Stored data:

==============================

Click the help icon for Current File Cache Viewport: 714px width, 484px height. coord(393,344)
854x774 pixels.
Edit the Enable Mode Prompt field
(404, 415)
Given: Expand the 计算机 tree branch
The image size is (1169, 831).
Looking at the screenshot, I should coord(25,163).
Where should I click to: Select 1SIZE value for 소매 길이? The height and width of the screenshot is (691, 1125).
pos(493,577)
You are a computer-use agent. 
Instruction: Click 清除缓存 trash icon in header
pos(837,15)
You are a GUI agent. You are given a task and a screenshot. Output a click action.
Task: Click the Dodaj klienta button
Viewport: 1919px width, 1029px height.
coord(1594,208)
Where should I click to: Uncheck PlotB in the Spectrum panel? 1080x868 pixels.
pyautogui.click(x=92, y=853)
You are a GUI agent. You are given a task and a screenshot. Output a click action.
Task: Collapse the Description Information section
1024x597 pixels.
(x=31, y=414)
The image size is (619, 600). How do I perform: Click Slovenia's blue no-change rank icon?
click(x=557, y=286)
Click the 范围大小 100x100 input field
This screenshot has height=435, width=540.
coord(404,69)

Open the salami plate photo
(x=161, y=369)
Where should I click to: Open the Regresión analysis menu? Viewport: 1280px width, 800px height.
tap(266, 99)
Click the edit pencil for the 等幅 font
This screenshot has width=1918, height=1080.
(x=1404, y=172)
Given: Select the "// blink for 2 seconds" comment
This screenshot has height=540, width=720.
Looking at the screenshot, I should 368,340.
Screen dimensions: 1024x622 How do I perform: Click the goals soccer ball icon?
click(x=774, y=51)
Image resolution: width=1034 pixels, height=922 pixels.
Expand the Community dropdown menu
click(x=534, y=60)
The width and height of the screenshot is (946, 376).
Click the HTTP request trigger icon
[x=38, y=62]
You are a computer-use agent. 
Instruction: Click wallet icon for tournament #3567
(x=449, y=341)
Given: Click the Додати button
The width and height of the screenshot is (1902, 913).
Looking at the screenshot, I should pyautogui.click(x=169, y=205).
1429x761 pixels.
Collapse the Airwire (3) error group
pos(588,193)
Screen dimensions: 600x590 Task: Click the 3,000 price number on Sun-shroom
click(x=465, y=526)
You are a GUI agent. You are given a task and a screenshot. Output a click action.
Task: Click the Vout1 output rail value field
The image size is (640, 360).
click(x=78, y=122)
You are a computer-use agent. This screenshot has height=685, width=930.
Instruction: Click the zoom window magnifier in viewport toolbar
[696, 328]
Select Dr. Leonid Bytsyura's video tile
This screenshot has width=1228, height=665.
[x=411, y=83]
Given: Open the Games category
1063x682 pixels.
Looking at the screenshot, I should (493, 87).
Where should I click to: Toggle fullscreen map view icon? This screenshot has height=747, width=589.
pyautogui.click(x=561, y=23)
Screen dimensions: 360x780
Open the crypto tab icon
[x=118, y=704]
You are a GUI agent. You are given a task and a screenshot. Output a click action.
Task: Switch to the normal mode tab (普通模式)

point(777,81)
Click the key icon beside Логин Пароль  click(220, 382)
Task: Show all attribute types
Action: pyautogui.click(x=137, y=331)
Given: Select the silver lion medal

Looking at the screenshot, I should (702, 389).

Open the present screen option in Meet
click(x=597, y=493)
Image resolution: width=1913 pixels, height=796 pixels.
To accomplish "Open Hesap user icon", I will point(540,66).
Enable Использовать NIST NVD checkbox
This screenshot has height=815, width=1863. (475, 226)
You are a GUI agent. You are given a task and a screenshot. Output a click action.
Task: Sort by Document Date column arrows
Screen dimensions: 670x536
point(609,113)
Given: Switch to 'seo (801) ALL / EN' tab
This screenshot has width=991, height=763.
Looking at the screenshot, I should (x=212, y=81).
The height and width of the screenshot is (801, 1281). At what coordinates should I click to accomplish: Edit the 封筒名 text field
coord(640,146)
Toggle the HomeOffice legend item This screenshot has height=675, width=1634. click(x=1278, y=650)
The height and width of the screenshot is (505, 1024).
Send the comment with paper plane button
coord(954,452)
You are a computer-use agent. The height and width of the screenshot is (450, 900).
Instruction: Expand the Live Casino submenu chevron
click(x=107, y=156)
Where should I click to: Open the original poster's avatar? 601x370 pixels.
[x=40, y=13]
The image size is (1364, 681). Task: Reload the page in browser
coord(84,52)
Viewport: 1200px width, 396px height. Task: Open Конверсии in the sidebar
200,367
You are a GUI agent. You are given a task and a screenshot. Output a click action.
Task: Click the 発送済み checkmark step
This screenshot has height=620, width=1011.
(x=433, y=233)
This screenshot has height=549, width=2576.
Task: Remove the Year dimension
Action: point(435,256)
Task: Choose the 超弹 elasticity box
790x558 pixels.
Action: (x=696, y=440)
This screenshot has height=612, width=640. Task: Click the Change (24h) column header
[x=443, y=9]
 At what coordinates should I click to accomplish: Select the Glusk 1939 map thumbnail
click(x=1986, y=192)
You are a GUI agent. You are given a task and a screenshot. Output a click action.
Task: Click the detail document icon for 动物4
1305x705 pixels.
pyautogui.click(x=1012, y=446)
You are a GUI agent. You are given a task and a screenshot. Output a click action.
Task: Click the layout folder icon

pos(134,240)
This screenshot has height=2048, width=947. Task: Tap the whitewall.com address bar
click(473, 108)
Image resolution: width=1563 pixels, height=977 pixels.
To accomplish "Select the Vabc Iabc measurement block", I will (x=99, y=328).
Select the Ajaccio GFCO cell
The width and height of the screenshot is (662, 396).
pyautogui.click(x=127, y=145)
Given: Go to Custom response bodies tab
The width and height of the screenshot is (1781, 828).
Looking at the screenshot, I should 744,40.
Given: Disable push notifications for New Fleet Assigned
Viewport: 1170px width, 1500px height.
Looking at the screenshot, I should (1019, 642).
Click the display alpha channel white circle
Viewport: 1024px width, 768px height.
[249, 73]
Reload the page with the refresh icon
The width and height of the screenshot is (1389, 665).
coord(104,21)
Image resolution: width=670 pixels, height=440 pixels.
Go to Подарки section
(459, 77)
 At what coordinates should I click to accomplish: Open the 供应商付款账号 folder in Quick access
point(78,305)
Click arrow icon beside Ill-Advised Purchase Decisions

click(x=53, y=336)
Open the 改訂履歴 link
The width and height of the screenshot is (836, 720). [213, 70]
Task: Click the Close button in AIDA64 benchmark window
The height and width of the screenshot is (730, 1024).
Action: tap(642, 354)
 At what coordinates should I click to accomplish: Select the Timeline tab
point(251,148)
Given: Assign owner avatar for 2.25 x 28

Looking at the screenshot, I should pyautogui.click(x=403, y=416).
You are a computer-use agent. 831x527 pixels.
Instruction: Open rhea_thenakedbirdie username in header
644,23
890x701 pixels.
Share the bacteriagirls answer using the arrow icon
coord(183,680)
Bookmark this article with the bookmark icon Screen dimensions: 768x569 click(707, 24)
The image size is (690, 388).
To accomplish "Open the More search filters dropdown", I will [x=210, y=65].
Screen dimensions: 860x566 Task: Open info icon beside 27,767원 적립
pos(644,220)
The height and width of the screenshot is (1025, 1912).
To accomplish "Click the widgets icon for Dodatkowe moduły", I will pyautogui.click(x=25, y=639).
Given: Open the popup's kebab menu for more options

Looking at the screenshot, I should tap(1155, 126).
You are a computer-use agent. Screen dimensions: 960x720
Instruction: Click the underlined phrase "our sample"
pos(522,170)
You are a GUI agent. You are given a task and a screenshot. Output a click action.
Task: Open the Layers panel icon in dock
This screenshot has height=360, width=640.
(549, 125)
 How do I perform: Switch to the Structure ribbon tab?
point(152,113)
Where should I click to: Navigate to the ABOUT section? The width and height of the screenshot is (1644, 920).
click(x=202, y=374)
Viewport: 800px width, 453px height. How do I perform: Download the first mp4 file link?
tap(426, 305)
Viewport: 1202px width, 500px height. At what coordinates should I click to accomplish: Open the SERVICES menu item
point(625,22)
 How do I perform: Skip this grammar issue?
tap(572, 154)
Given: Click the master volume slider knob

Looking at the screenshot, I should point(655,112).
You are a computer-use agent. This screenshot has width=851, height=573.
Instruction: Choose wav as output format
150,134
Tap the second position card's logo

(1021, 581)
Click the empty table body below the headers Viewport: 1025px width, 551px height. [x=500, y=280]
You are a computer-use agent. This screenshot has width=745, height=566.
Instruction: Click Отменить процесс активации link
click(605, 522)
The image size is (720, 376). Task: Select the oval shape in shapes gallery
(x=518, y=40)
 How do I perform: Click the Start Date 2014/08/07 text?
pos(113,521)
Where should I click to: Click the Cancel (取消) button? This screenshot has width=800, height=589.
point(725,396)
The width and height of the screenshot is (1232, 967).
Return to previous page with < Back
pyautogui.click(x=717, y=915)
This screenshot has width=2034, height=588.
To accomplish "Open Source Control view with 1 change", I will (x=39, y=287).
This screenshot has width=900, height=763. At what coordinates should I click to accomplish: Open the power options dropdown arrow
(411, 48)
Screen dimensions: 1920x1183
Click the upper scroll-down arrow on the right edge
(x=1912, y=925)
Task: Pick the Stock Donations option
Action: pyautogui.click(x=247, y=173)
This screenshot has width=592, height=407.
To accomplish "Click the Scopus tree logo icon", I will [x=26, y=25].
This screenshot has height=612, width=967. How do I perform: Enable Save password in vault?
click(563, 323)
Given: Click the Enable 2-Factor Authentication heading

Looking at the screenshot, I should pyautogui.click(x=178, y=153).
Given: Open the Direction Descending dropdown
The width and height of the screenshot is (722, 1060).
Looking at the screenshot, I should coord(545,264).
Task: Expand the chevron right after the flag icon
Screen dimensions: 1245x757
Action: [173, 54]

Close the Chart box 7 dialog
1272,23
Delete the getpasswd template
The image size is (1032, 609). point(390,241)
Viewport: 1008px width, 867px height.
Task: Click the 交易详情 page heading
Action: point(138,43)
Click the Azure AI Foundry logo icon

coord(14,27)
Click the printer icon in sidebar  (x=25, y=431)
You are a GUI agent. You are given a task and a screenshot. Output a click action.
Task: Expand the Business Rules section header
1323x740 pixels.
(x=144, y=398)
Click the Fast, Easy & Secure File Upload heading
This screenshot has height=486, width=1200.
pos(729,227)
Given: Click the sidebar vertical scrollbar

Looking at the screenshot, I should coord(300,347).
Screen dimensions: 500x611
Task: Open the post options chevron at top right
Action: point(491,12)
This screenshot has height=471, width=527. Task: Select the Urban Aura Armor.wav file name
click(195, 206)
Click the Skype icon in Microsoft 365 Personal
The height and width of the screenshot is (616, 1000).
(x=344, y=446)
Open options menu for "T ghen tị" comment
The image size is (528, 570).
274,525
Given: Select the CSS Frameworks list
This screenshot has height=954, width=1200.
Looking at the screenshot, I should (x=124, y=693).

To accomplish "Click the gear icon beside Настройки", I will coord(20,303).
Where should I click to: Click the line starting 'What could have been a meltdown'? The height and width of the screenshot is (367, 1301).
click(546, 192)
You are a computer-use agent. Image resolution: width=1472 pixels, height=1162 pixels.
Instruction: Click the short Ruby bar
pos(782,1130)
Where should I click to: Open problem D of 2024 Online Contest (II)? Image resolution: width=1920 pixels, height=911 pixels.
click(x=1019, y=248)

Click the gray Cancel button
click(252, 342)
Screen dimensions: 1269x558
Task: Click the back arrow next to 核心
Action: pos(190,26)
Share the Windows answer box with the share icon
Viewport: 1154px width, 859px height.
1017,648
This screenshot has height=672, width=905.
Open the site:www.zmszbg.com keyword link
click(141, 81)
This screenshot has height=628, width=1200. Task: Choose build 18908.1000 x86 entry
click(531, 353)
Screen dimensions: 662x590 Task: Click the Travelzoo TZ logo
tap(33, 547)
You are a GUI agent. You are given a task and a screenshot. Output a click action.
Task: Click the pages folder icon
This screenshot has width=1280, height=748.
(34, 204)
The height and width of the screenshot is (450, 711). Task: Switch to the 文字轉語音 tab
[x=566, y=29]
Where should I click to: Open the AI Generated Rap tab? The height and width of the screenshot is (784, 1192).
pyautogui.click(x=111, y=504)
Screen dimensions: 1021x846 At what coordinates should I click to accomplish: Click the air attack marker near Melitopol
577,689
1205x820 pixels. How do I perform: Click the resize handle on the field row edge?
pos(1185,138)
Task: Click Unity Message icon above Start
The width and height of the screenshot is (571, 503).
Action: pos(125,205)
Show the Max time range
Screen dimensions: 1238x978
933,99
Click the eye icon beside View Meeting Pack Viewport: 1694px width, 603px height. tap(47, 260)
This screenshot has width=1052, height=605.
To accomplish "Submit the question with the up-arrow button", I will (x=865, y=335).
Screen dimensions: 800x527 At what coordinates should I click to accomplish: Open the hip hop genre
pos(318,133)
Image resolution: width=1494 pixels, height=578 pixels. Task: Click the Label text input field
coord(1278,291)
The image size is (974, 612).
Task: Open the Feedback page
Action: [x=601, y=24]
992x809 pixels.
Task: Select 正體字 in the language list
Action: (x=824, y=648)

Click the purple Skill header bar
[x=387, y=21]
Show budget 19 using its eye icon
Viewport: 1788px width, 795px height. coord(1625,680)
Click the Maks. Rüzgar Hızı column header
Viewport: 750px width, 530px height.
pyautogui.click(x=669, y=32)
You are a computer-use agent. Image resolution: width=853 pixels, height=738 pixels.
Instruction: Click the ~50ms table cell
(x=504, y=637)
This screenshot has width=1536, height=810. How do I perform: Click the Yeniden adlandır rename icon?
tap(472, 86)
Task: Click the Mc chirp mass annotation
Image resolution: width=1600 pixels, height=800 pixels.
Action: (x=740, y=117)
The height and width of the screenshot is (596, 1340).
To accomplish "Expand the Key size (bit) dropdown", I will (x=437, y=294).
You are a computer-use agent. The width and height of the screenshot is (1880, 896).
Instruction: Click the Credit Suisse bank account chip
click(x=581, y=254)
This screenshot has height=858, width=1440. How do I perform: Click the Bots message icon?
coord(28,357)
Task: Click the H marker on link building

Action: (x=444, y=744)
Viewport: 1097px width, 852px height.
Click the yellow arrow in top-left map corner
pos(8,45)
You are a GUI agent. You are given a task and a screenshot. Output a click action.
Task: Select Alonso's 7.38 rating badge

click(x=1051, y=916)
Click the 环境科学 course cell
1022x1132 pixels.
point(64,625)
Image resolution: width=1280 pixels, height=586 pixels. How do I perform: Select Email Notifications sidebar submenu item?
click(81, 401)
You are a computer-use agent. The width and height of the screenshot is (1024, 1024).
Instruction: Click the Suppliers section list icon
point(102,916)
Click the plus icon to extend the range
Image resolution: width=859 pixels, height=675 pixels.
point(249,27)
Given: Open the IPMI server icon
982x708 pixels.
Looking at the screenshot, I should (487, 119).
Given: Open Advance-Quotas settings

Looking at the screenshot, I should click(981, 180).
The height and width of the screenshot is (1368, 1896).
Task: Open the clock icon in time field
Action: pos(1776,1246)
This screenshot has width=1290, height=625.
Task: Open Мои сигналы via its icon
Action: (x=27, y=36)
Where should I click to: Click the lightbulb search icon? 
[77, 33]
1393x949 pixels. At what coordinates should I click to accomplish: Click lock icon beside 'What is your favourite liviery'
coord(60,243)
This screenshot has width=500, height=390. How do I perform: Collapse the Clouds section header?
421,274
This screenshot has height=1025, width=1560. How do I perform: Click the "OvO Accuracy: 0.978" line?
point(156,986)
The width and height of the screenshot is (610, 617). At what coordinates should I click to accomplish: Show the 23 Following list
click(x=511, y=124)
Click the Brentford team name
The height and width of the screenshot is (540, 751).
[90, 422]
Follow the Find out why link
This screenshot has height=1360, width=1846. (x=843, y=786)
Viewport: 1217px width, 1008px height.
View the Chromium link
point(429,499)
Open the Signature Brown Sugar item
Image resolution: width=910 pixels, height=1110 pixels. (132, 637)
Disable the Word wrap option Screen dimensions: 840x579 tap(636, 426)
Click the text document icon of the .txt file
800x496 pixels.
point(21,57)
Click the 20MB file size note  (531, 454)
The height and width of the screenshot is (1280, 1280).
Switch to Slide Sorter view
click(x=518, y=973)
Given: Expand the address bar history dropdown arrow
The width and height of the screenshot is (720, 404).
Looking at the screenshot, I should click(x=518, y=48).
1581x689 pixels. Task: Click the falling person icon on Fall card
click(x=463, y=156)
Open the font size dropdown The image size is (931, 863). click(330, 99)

==============================

EXERCISE DIRECTIONS:
Copy the stretch of the records above that runs from the line with "Click the key" through the line with "Toggle the HomeOffice". Both end lines belong in the copy, and nothing else does.

OUTPUT FOR THIS TASK:
Click the key icon beside Логин Пароль  click(220, 382)
Task: Show all attribute types
Action: pyautogui.click(x=137, y=331)
Given: Select the silver lion medal

Looking at the screenshot, I should (702, 389).

Open the present screen option in Meet
click(x=597, y=493)
Image resolution: width=1913 pixels, height=796 pixels.
To accomplish "Open Hesap user icon", I will point(540,66).
Enable Использовать NIST NVD checkbox
This screenshot has height=815, width=1863. (475, 226)
You are a GUI agent. You are given a task and a screenshot. Output a click action.
Task: Sort by Document Date column arrows
Screen dimensions: 670x536
point(609,113)
Given: Switch to 'seo (801) ALL / EN' tab
This screenshot has width=991, height=763.
Looking at the screenshot, I should (x=212, y=81).
The height and width of the screenshot is (801, 1281). At what coordinates should I click to accomplish: Edit the 封筒名 text field
coord(640,146)
Toggle the HomeOffice legend item This screenshot has height=675, width=1634. click(x=1278, y=650)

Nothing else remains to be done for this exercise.